The following are some safety tips for the kids room:
- Keeping diaper-changing items around the changing table is a good idea. Never, ever leave your baby alone.
- Children should not be able to enter drapery and blind strings. They may be strangled by your kids.
- Check to see if a toy box has a heavy lid that could trap your child.
- Install a safety hinge to keep the lid open, or remove the lid entirely.
- Keep the bed as far away from the windows as possible.
- Only use bunk beds for older children.
- To keep your child’s crib safe, follow these guidelines:
- Toys, pillows, and stuffed animals should all be removed. Remove any bumper pads or loose blankets as well. These things may all be used as measures to help you get out of the crib. They may also be a source of suffocation.
- The crib slats should be no more than 2% inches apart. Slats that are too wide can trap a baby’s head.
- Look for small parts that a child might choke on in the crib.
The following are some bathroom safety tips:
- To prevent falls, keep nonskid bath mats on the floor and in the tub.
- Medicines and cosmetics should be kept in locked containers out of reach of children.
- Unplug hair dryers and other electric appliances and keep them out of children’s reach. Check to see if each has a ground fault circuit interrupter (it does if its plug has two buttons labelled “set” and “reset”).
- Always keep focus eye on young children in the bathroom to avoid drowning. Keep a close eye on them while they’re in the tub. Never leave a child unsupervised in water. When finished, drain the sink or tub.
- To avoid scalding, keep your hot water heater at 120°F (48.9°C) or lower. Be aware that a child’s skin is more sensitive to heat and can burn more easily than an adult’s.
- To keep toddlers from drowning, use toilet seat locks.
- On bathroom doors, use doorknob covers. These require squeezing to open the door, which is difficult for young children.
This is one area where even adults will make a mistake.
Children have a high risk of falling down the stairs.
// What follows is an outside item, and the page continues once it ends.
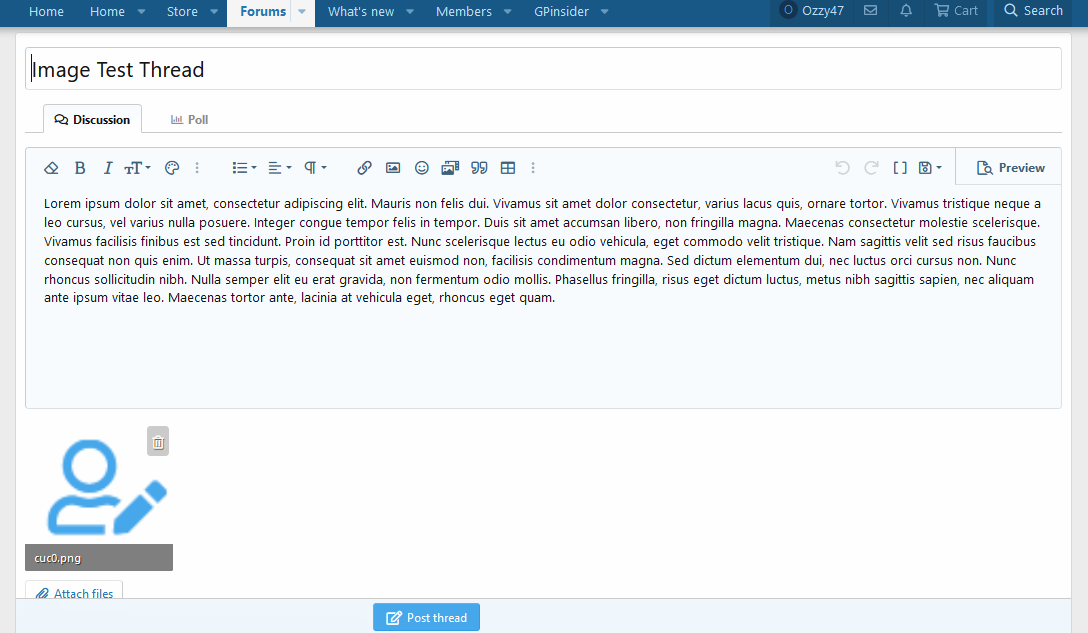The height and width of the screenshot is (633, 1088).
Task: Expand the list options dropdown
Action: coord(244,168)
If you have stairs in your house, make sure the flooring is not polished. Slips can be stopped by using rough flooring.
If you have a small child, stair-to-stair carpeting is a good investment. It not only looks fantastic, but it also serves as a good cushion against injuries.
Childproof Your Car
Baby proofing doesn’t end at the front door; it also involves making sure your vehicle is free of any possible hazards. In reality, your car will be the first place your baby sees on his way home from the hospital, so it’s important to brush up on car seat safety basics. Here are some pointers to bear in mind when baby-proofing your vehicle.
- Install an approved rear-facing car seat in the back seat (preferably in the middle) and have it tested (for free!) by a certified child passenger safety technician in your region.
- If the sun is high in your city, use stick-on sun shades to keep the rays out of the back windows (but avoid ones that hang or connect with suction cups, which can fall or pop off).
- Remove any small items that may cause choking, such as coins and pens, from the vehicle.